[WHAT YOU ARE ASKED TO DO] Reproduce exactly the lines below from the one containing "Image resolution: width=1198" through the one containing "This screenshot has height=492, width=555.", including both, and nothing else.

(Stored data)
▼

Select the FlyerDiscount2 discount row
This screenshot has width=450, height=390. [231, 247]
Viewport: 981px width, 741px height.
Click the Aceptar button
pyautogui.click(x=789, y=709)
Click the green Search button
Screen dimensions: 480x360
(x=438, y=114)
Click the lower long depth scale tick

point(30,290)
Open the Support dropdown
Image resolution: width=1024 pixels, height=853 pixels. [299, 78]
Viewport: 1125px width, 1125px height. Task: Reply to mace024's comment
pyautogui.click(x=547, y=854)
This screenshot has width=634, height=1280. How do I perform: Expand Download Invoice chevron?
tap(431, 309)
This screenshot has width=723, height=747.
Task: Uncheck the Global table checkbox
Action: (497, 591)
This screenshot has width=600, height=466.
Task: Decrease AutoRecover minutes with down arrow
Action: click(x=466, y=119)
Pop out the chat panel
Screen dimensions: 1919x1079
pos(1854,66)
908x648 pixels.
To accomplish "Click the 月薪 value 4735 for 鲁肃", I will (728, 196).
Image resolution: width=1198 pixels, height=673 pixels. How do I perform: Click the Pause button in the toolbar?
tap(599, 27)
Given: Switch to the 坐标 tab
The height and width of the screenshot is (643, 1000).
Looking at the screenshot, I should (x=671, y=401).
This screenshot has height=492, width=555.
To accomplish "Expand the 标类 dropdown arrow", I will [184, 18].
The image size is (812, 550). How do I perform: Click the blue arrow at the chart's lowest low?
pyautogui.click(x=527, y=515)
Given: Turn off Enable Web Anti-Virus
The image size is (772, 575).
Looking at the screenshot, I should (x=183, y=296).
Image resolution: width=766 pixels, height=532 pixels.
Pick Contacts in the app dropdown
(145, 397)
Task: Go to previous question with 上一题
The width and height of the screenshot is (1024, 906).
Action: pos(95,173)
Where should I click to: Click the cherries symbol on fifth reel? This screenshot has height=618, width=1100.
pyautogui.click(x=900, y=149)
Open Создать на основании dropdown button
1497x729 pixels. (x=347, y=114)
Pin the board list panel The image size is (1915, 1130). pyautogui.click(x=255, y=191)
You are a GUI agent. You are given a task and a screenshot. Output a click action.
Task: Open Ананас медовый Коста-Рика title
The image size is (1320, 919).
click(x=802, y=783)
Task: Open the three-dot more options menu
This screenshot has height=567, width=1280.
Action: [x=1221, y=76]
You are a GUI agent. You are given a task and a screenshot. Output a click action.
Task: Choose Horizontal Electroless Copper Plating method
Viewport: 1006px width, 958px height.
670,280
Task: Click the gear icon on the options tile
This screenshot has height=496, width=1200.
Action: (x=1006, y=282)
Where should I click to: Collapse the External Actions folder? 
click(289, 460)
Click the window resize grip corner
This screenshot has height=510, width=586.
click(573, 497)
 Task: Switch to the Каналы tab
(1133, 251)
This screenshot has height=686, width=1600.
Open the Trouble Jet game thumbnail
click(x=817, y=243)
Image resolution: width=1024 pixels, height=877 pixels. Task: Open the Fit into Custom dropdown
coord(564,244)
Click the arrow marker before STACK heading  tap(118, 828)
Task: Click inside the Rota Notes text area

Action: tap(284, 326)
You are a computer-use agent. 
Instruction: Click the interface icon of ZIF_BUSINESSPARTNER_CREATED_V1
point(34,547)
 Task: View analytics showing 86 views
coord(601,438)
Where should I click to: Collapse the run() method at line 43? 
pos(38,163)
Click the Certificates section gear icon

▲

[SOLUTION TO THE PROBLEM]
Image resolution: width=1198 pixels, height=673 pixels. How do I perform: Click the Pause button in the toolbar?
tap(599, 27)
Given: Switch to the 坐标 tab
The height and width of the screenshot is (643, 1000).
Looking at the screenshot, I should (x=671, y=401).
This screenshot has height=492, width=555.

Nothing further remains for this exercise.